LA STORIA dell’autostrada Orte-Mestre comincia 12 anni fa, lo stesso giorno in cui il governo Berlusconi approva la famosa legge Obiettivo, quella che avrebbe dovuto far sbocciare il “nuovo Rinascimento italiano” assicurando pure un periodo di splendore ai costruttori, soprattutto i 13 maggiori riuniti nell’Agi. Come è andata a finire lo sanno tutti: di grandi opere nemmeno l’ombra, l’edilizia agonizza e proprio alcuni mesi fa una bella fetta di costruttori piccoli e medi ha abbandonato l’Ance e la Confindustria proprio in polemica con la legge Obiettivo. L’Orte-Mestre fu inserita nell’elenco degli “interventi strategici” e nella tacita spartizione dei pani e dei pesci, Bonsignore si fece avanti con una proposta e un progetto. L’iniziativa poi sembrava si fosse arenata perché lo Stato non trovava i quasi 2 miliardi iniziali necessari per passare dalle intenzioni ai primi passi concreti. Quei quattrini sono spuntati questa estate con un sistema molto complesso, sulla cui correttezza e linearità si sa già che alla fine dovrà pronunciarsi la Corte dei Conti.

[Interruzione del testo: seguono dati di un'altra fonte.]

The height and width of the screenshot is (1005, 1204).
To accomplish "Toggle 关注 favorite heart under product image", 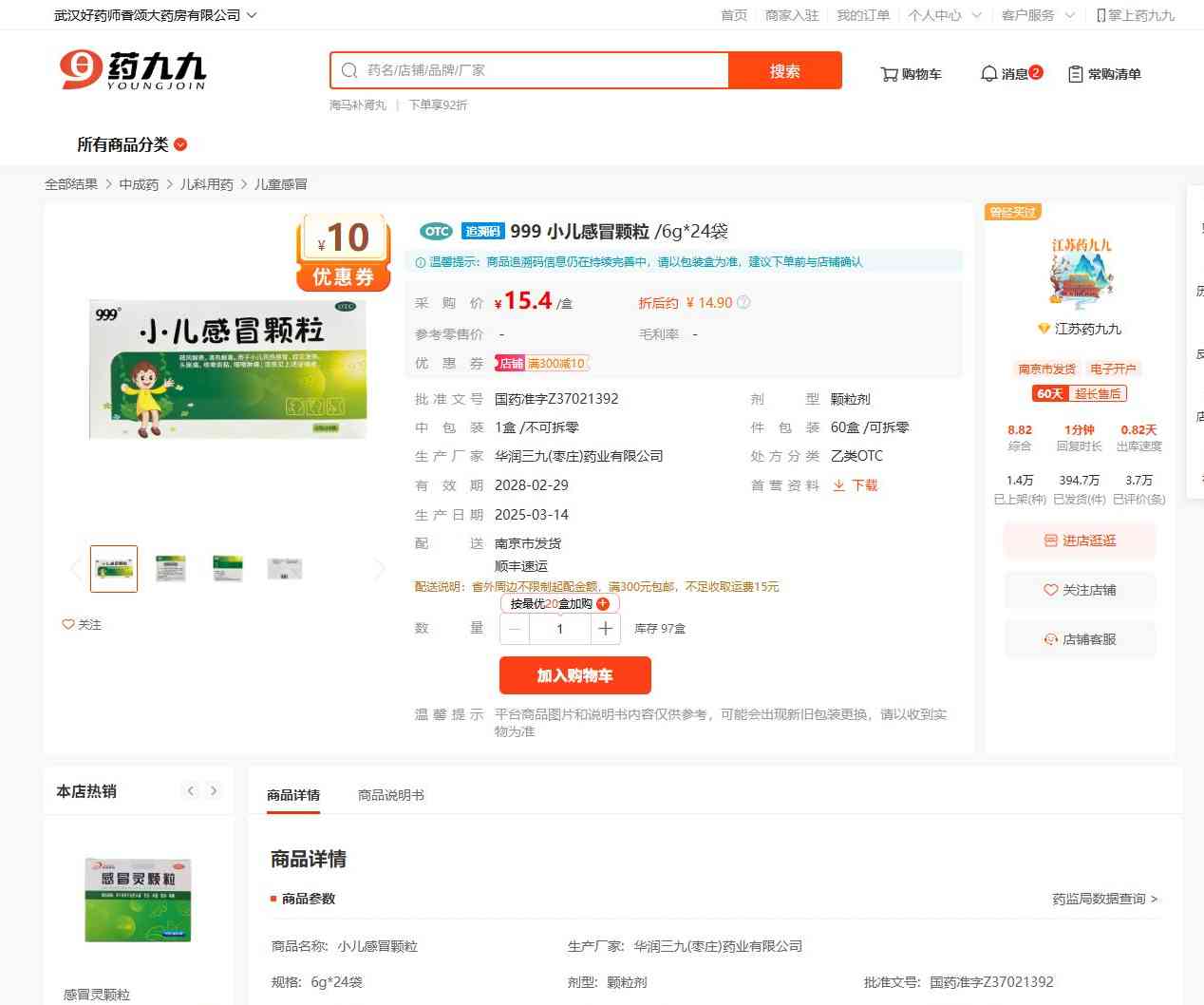I will (82, 625).
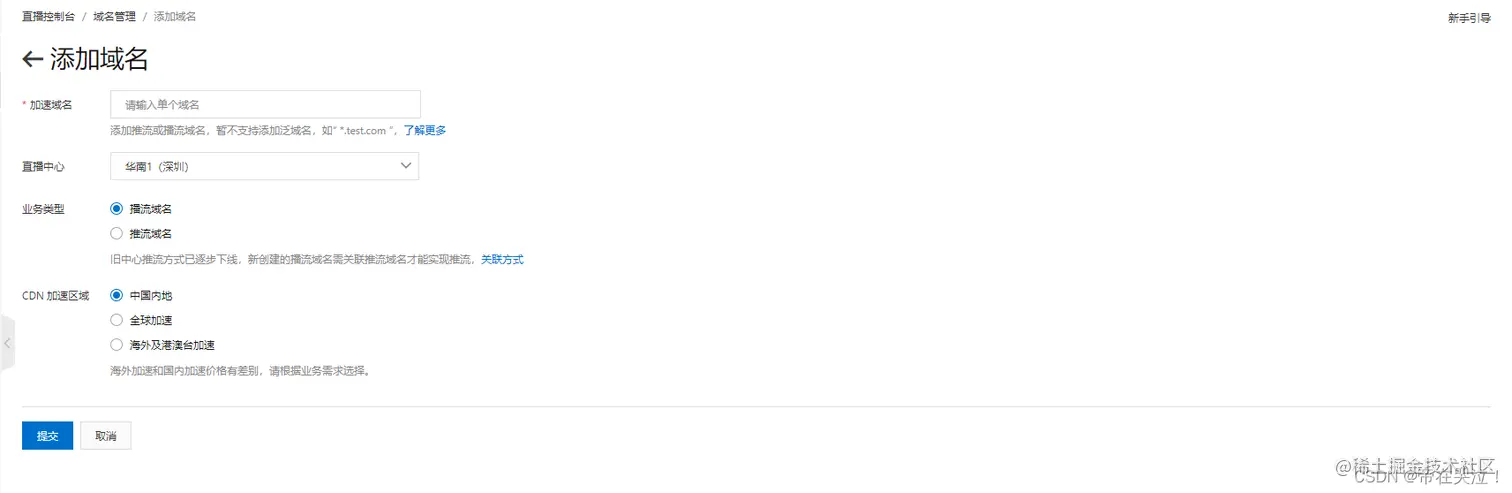Choose the 全球加速 radio option
The width and height of the screenshot is (1512, 493).
[117, 320]
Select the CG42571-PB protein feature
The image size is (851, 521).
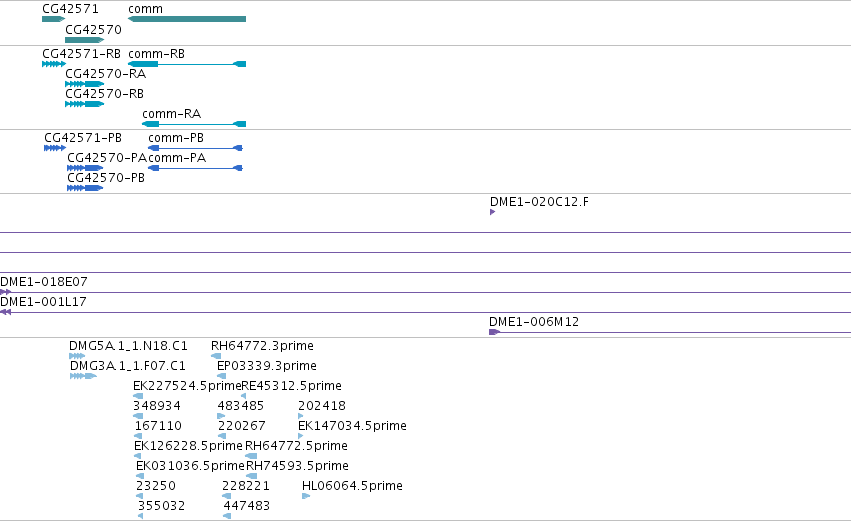55,148
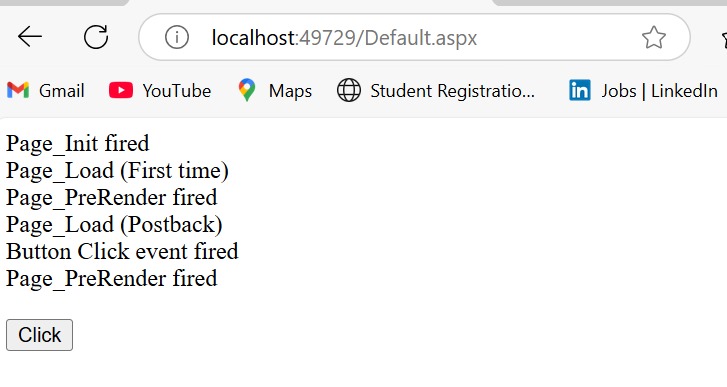Open the Jobs | LinkedIn bookmark

[659, 91]
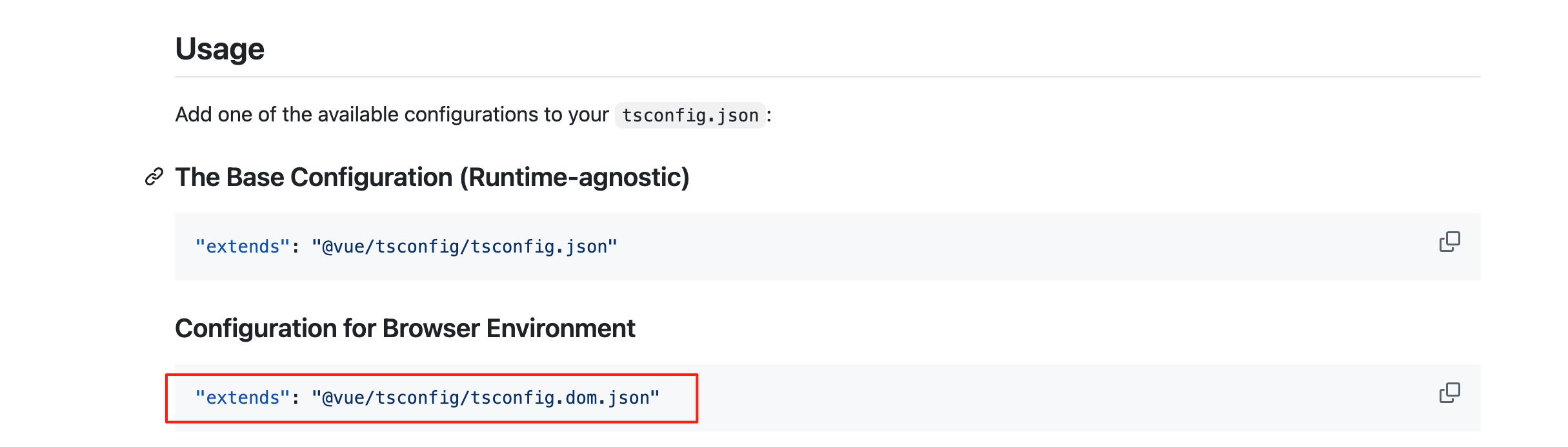Select the Usage section heading

pyautogui.click(x=221, y=47)
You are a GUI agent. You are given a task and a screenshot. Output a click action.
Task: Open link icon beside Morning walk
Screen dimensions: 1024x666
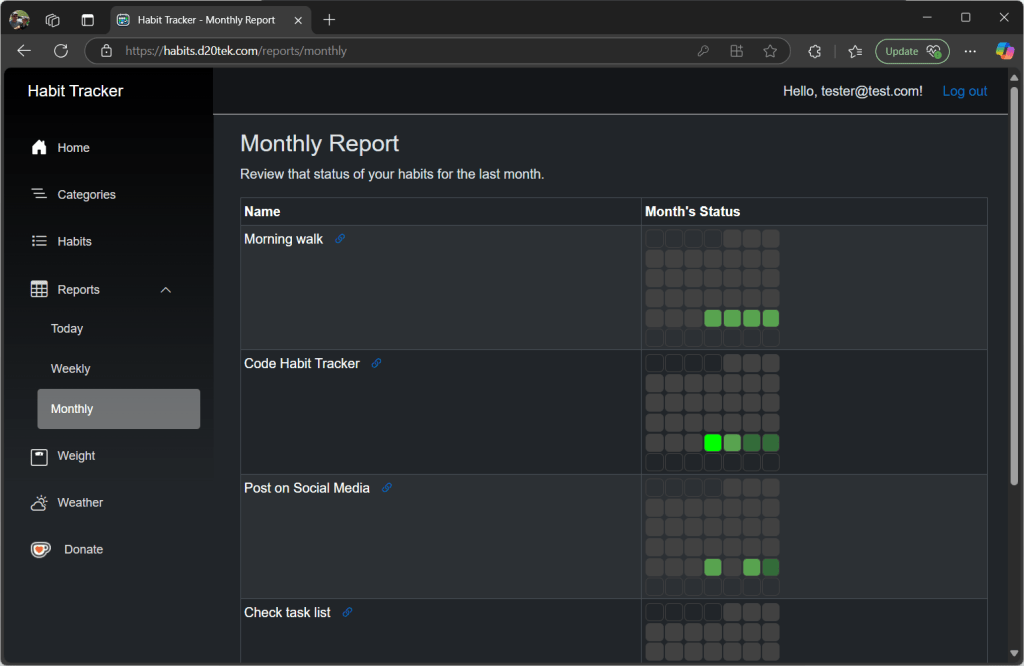pos(340,239)
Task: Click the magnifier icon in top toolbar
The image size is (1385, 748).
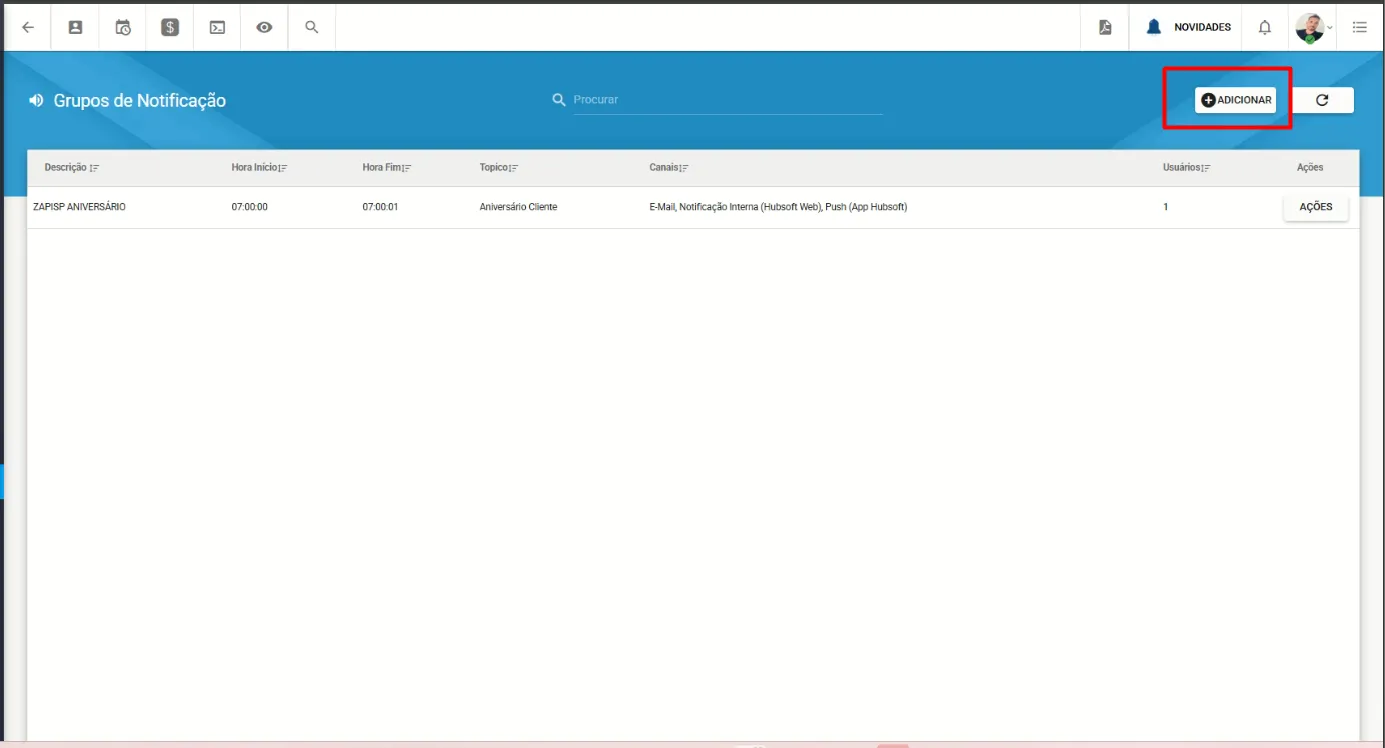Action: [312, 28]
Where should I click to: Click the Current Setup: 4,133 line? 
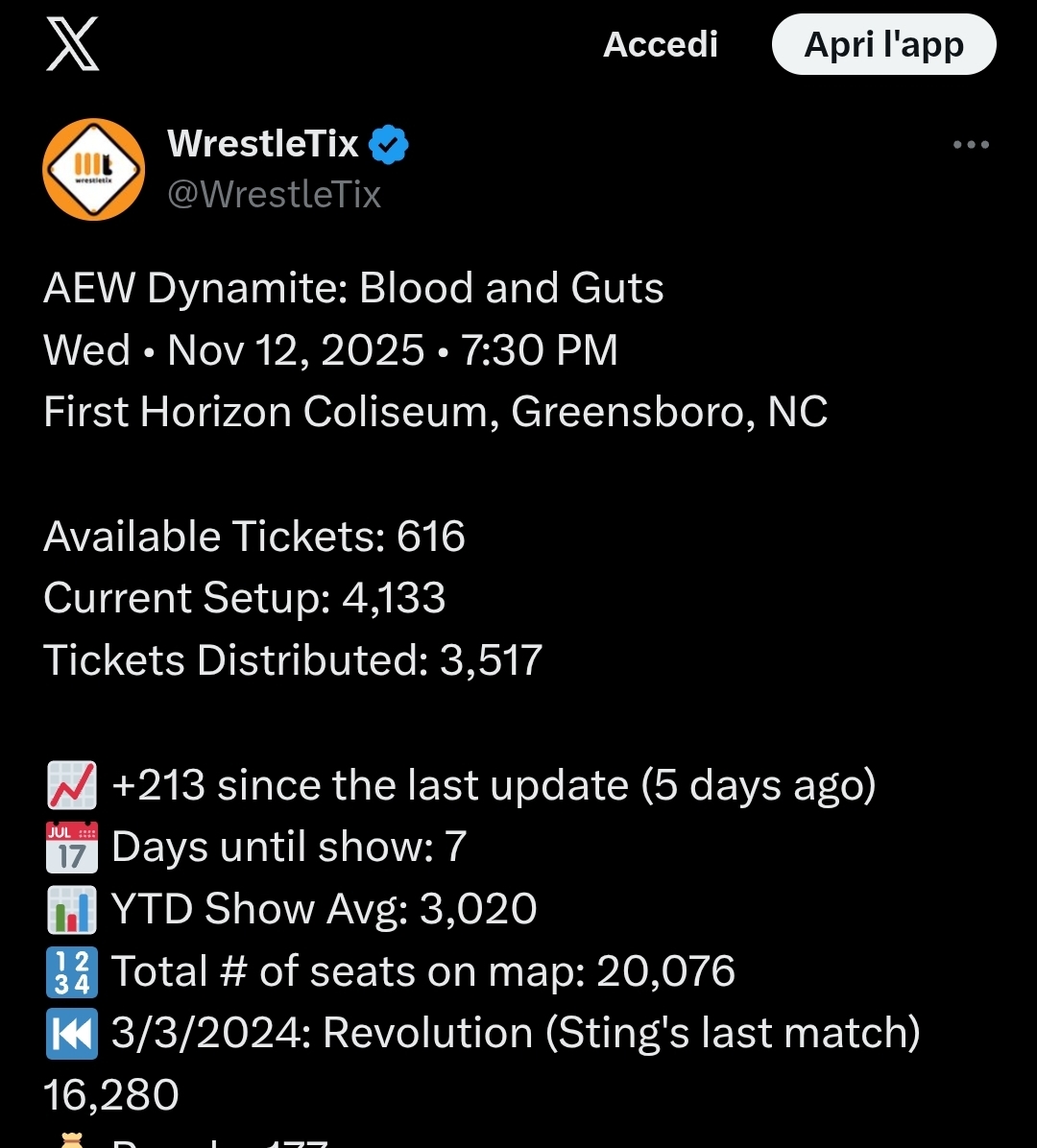[x=245, y=598]
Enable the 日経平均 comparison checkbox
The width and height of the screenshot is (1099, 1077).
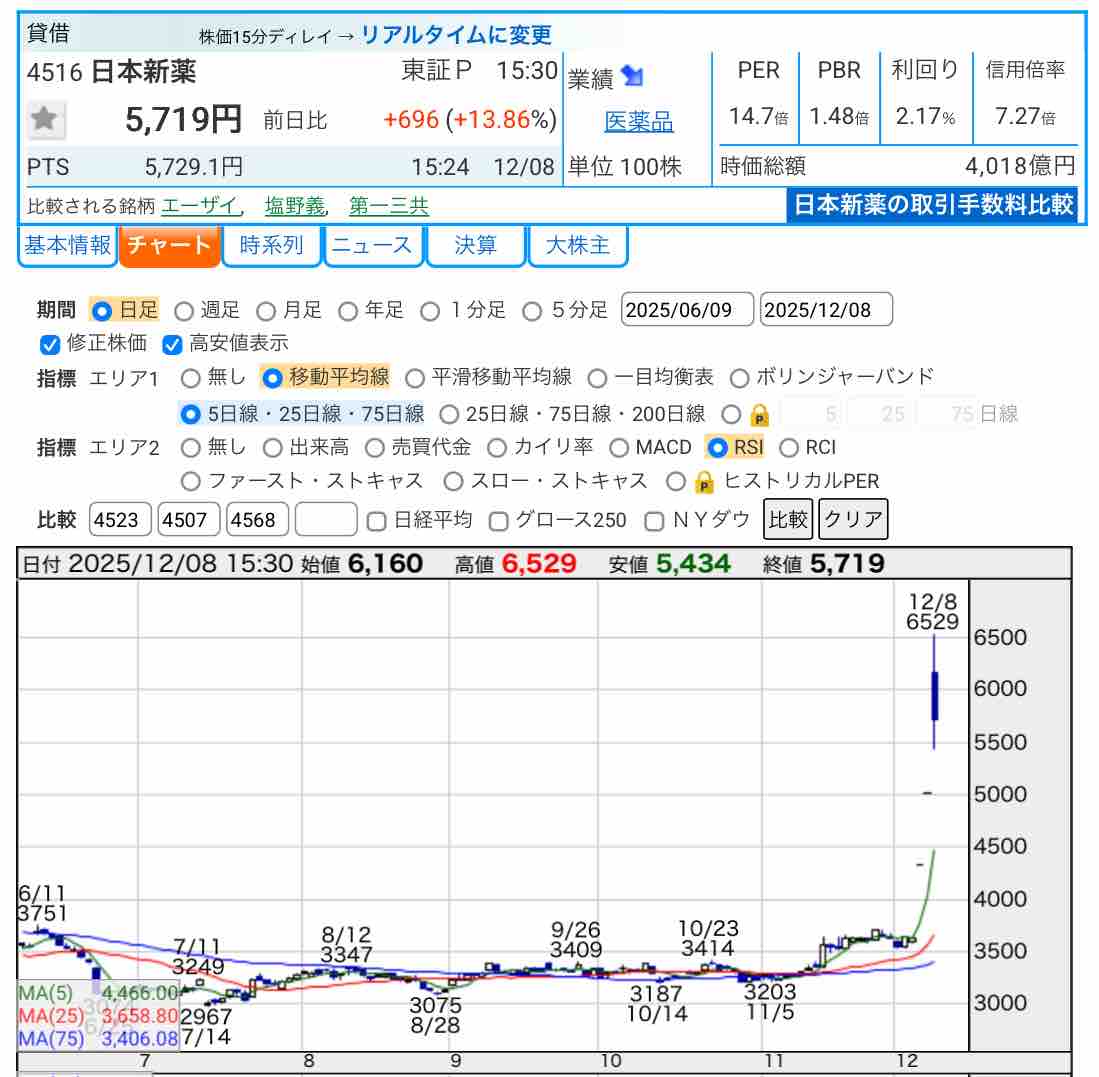(x=377, y=521)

I quattrini sono stati promessi ai futuri realizzatori (leggi Bonsignore) con un abbuono di circa 2 miliardi di euro sulle tasse delle imprese (Ires e Irap) valido per 15-20 anni. Il periodo ritenuto necessario per completare i lavori e avviare la gestione. Nel frattempo quei quattrini Bonsignore se li farà anticipare cash dalle banche e quindi su di essi graveranno fior di interessi che lo Stato dovrà via via coprire.